Proper Use of Employment Testing

Kelly Cantwell
Hire Success
Published in
4 min readOct 27, 2016

We believe that Hire Success tests are outstanding tools to help employers find the right employees every time — IF they’re used fairly and properly.

If you’re using any of our tests as a pre-employment or employee testing tool, we strongly recommend that you follow all three of these procedures:

1. Test ALL applicants

When hiring for a new position, it’s critical that you give the test(s) to every applicant who apply for and meets all other minimum requirements for the job.

Our tests should NEVER be used selectively as a means to:

  • Justify one candidate when another hasn’t had a chance to take the test(s), or
  • Adversely affect someone who has taken the test(s) in favor of another applicant who was not required to take the same test(s).

We’re not suggesting that all applicants have to be tested if they’re not otherwise qualified. For example, if an applicant for a chemical engineering position had no education, background or experience in chemistry, and having that background was a job requirement, they would already be disqualified by other means.

We ARE suggesting that all candidates — regardless of race, age, education, religion, etc. — who share similar qualifications for the job must be offered the same opportunity to take the pre-employment test(s).

2. When creating baseline files, administer tests to employees in the same job

In order to “compare apples to apples” when hiring new employees, it’s critical that you test current employees in the same or similar jobs first in order to establish a baseline from which to compare test results of job applicants.

What’s important is to identify the key job-related attributes with a particular test and apply those test results fairly, using that data as a consideration for employment.

In Griggs v. Duke Power — a landmark Supreme Court case regarding employee discrimination — the Court stated, “… Congress has placed on the employer the burden of showing that any given requirement must have a manifest relationship to the employment in question [401 U.S. 424, 433].”

At Hire Success, we believe this is why it’s so important that employers use each tool responsibly and test existing employees, whenever possible, to develop valid baseline criteria.

For example, if you were hiring for a sales position, you might easily be able to determine that the most successful salespeople in your company have strong traits in areas like “persuasiveness,” “extroversion,” “independence,” “aggressiveness,” etc. However, if it wasn’t important to the job to be literate in computer terminology, then administering a computer knowledge aptitude test in a pre-employment environment would be inappropriate.

(If the person was hired and later applied for a different job within your company where computer knowledge WAS important, then administering the test for transfer or promotion would be appropriate.)
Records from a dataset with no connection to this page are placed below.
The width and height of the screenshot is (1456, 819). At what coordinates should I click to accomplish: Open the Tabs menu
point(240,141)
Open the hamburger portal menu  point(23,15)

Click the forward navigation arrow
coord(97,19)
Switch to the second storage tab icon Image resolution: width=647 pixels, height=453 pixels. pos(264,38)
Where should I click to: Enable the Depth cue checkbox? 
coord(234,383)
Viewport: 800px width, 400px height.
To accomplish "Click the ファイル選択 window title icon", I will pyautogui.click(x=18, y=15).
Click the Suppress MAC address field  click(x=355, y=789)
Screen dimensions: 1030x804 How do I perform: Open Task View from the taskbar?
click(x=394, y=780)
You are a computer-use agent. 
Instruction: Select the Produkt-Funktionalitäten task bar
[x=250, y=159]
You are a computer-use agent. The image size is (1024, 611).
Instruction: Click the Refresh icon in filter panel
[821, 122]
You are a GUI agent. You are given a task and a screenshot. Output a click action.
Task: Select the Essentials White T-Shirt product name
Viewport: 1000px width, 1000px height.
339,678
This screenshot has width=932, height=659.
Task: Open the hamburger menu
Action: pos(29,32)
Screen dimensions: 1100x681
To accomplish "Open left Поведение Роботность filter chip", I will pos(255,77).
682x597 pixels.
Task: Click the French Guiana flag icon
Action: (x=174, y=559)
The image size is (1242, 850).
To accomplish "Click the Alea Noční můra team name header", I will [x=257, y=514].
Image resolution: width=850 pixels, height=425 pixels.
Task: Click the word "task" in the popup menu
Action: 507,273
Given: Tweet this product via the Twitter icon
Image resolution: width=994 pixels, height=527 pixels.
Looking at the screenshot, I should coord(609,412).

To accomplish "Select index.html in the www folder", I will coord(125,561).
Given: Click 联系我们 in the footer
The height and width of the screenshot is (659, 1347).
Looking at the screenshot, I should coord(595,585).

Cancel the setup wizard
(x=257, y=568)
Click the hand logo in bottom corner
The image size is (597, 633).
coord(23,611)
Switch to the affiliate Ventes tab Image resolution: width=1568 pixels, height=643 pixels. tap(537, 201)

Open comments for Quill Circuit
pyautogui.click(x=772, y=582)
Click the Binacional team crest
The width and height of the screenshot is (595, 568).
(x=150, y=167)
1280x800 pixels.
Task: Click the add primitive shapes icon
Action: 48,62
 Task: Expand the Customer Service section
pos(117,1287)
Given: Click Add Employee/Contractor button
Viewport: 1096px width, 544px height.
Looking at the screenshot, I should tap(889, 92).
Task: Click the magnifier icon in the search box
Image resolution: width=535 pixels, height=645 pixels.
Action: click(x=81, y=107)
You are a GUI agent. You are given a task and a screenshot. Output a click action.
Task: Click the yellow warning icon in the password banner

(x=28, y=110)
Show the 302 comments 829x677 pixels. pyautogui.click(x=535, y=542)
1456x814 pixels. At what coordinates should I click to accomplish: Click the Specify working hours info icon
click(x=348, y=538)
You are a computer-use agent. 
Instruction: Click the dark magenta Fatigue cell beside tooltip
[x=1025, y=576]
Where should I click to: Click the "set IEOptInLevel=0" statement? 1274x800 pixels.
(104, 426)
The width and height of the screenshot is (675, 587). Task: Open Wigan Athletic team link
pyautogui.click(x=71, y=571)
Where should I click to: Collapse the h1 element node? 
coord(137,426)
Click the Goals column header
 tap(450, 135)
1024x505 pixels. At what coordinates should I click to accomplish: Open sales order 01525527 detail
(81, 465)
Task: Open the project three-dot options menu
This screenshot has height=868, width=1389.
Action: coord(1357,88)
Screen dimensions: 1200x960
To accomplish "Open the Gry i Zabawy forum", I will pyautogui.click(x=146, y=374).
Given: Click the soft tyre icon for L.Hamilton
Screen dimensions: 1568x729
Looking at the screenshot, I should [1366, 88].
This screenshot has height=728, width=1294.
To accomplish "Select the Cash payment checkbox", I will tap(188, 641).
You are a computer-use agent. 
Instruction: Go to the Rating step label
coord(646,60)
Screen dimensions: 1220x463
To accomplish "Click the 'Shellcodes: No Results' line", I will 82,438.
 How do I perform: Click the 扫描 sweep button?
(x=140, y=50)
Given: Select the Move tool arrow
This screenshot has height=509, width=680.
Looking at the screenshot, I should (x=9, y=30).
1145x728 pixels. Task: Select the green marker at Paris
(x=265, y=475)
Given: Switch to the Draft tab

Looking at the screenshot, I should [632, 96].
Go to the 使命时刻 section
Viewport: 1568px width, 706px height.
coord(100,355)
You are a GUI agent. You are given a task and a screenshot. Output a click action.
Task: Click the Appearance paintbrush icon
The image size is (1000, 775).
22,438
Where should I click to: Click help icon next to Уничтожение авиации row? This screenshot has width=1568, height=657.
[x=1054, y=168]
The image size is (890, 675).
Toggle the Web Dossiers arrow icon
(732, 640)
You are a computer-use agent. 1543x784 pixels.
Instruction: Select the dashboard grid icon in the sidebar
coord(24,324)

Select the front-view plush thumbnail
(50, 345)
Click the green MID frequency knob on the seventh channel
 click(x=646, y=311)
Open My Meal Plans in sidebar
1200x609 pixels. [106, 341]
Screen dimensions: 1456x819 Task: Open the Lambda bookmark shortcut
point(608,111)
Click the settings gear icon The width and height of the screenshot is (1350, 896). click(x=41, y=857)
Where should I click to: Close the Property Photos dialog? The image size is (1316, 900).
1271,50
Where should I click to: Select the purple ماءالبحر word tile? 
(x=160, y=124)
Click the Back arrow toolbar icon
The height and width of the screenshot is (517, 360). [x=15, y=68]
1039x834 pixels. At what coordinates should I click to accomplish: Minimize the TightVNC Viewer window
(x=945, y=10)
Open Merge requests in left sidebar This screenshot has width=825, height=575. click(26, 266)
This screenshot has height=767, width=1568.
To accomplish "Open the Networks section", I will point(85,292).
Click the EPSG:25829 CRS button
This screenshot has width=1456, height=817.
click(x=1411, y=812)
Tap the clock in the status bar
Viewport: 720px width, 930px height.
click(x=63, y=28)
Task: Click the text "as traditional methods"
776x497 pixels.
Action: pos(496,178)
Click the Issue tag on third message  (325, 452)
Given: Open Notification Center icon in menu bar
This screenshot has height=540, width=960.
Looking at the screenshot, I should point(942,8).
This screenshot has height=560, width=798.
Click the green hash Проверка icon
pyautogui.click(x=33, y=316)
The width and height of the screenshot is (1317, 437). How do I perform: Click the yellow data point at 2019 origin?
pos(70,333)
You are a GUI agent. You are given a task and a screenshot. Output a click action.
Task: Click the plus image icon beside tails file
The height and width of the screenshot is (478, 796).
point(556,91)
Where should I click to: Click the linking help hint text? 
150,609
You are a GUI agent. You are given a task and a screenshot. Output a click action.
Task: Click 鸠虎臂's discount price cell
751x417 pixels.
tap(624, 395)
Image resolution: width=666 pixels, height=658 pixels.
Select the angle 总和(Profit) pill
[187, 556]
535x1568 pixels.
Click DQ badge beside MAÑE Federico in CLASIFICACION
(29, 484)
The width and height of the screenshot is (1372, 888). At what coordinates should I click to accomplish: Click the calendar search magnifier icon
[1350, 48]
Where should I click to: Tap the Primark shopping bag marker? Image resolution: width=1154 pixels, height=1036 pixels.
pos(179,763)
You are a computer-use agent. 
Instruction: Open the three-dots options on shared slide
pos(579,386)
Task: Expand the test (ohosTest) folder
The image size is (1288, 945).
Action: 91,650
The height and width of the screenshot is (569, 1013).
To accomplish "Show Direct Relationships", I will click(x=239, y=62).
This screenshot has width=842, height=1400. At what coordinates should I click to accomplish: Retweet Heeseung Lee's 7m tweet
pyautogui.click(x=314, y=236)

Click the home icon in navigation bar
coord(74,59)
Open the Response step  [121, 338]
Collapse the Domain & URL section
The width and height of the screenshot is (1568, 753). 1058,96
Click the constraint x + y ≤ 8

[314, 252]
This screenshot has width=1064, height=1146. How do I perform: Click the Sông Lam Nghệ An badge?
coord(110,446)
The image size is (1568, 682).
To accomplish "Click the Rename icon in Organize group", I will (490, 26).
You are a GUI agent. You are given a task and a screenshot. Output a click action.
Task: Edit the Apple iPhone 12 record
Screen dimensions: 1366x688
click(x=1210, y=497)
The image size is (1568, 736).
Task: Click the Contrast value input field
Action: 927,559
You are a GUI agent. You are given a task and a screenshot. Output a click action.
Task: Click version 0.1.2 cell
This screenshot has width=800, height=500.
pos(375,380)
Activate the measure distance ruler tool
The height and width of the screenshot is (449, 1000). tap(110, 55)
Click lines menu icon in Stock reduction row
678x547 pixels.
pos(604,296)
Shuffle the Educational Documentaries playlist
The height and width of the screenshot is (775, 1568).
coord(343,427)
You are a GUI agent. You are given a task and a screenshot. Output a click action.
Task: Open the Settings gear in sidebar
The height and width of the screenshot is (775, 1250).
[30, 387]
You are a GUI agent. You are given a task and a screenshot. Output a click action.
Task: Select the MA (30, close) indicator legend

Chief Justice Burger’s concluding statement from Griggs v. Duke Power was:

“Nothing in the Act precludes the use of testing or measuring procedures; obviously they are useful. What Congress has forbidden is giving these devices and mechanisms controlling force unless they are demonstrably a reasonable measure of job performance. Congress has not commanded that the less qualified be preferred over the better qualified simply because of minority origins. Far from disparaging job qualifications as such, Congress has made such qualifications the controlling factor, so that race, religion, nationality, and sex become irrelevant. What Congress has commanded is that any tests used must measure the person for the job and not the person in the abstract.”

We believe the Hire Success Personality and Aptitude Tests are valid and accurate tools for measuring the person for the job, and thus provide you with an efficient, simple, accurate and cost-effective tool for hiring.

3. The 80/20 Rule

You’ve probably heard of the “80/20 rule” and how it applies in different areas. For example, it’s often said that “80% of sales are made by 20% of the sales force,” “80% of the problems are caused by 20% of the people,” etc.

There’s a similar 80/20 rule that’s applied to employment testing to ensure that a test is not discriminatory. Using a reasonable sample size, minority groups must pass a test at least 80% as often as majority groups.

For example, if a math test were administered to accounting candidates and 60% of white male candidates passed the test, at least 48% of minority candidates would also have to pass the test in order for it to be considered non-discriminatory.

Therefore, you may want to keep data about test applicants which includes at least race and gender information, in order to show that tests do not have an adverse impact on minorities. Remember, if you do keep this information, that it should never be used in the selection, development or promotion of any individual.